Raggiunse il successo con "Un borghese piccolo piccolo". Poi la notorietà internazionale con il film di Benigni

Vincenzo Cerami, la vita era bella

Disincanto. Ironia. Quel pizzico di sano cinismo che spesso si sposa con l'indole romana più felice. C'era molto da imparare a star vicino a Vincenzo Cerami come ebbi il privilegio di fare nei mesi di Rockpolitik di Adriano Celentano fino alla messa in onda su Raiuno nell'autunno 2005. Per una serie di ragioni capitai immeritatamente nel gruppo di autori che comprendeva tutti nomi di lignaggio - da Carlo Freccero a Diego Cugia, da Andrea Scrosati a Claudio Fasulo - e di cui Cerami era l'espressione più alta e riconosciuta. Erede di Pasolini di cui era stato studente poi aiuto regista e di cui aveva sposato la cugina Graziella Chiarcossi, scrittore affermato (il suo primo romanzo Un borghese piccolo piccolo fu portato al cinema da Monicelli con Alberto Sordi nel ruolo tragico del padre), sceneggiatore di una dozzina tra i maggiori registi italiani (Bellocchio, Giuseppe Bertolucci, Citti, Scola e Amelio tra gli altri), candidato all'Oscar per la sceneggiatura di La vita è bella di Benigni per il quale aveva scritto anche Piccolo diavolo, Johnny Stecchino e Il mostro, Cerami non aveva nulla di quel sussiego con il quale gli intellettuali sono soliti sottolineare la propria cultura e il proprio pedigree. Non che recitasse una forma posticcia di umiltà: pur avendo una conoscenza sconfinata della letteratura e dell'arte brillante e drammatica, Cerami rimaneva sempre un uomo del popolo. Un romano verace, che amava la bella vita e i buoni ristoranti. Sornione, sgamato, profondamente umano, espressione di un'energia solida e sorridente a un tempo. Erano doti preziose in una convivenza tra caratteri forti. Una sera Celentano c'interrogò tutti su quale fosse la frase che più ci colpiva dei Vangeli e lui citò, da scrittore, l'incipit di Giovanni: «In principio era il verbo».

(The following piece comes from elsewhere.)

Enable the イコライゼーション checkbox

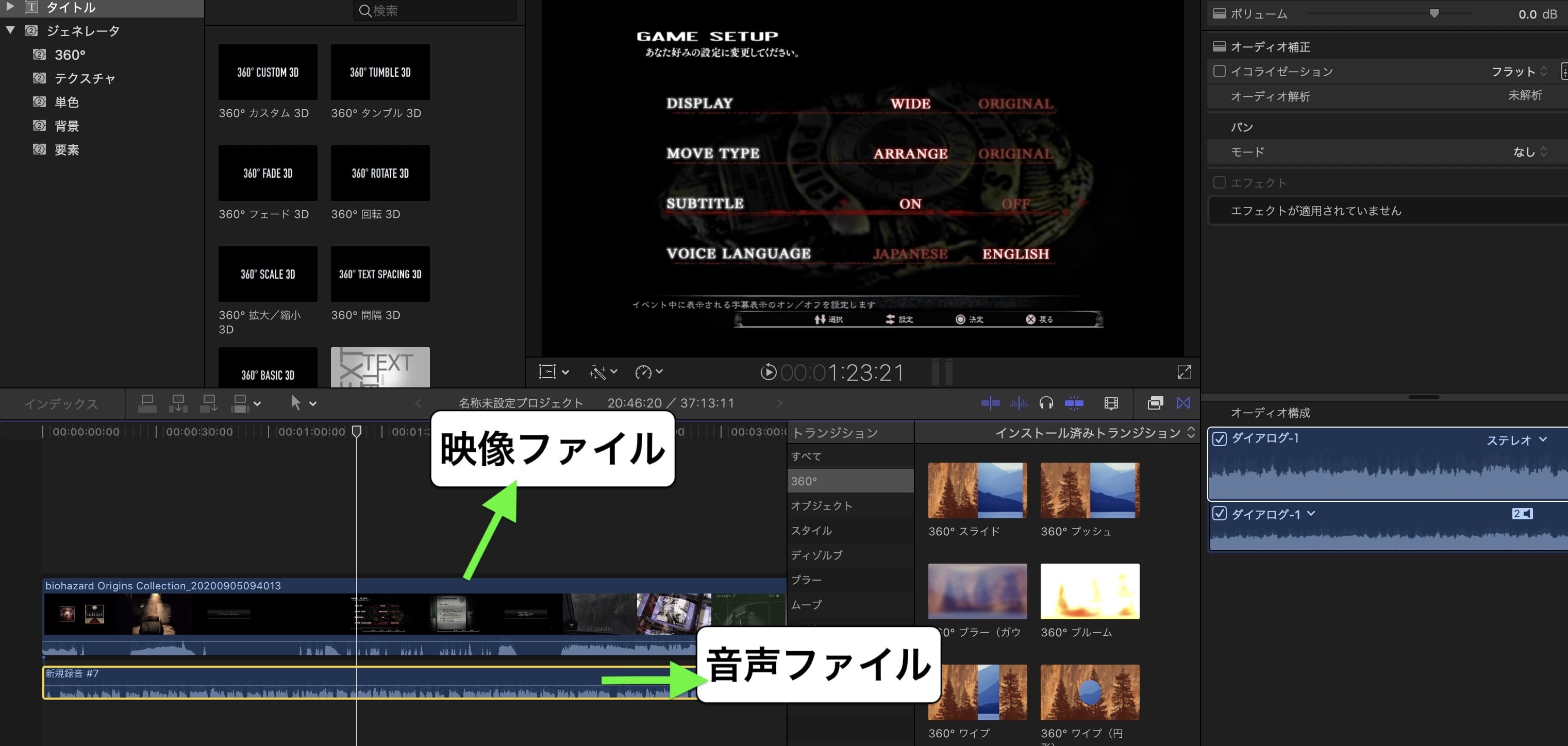click(x=1219, y=71)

In qualcuna delle sue molte vite, Vincenzo aveva lavorato anche a Hollywood come battutista e autore di gag per produttori cinematografici giapponesi. Conosceva dunque alla perfezione tempi e trucchi per provocare la risata nel pubblico. Il sodalizio con un animale da palcoscenico come Benigni non poteva essere più azzeccato. Lo constatai, con i tantissimi spettatori di quella memorabile serata, alla seconda puntata di Rockpolitik quando, dopo qualche ora di lavoro in albergo, Cerami e Benigni licenziarono il testo della «Lettera a Silvio Berlusconi» scritta da Celentano sotto la dettatura di un Begnini in stato di grazia, remake di quella di Totò e Peppino De Filippo. La scrittura era mestiere, applicazione, lavoro, non vaga attesa dell'ispirazione.

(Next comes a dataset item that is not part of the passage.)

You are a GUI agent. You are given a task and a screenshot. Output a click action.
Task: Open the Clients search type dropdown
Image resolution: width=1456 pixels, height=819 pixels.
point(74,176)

E Cerami poteva passare con facilità da un testo per il teatro leggero o per una canzone a un romanzo, dai commenti sui delitti di nera per Il Messaggero, fino alla critica cinematografica sul Domenicale del Sole 24 ore.

Devo alla sua benevola mediazione una delle mie maggiori soddisfazioni professionali: un'intervista con Benigni sulla Divina commedia e sul suo avvicinamento alla fede. Grazie Vincenzo.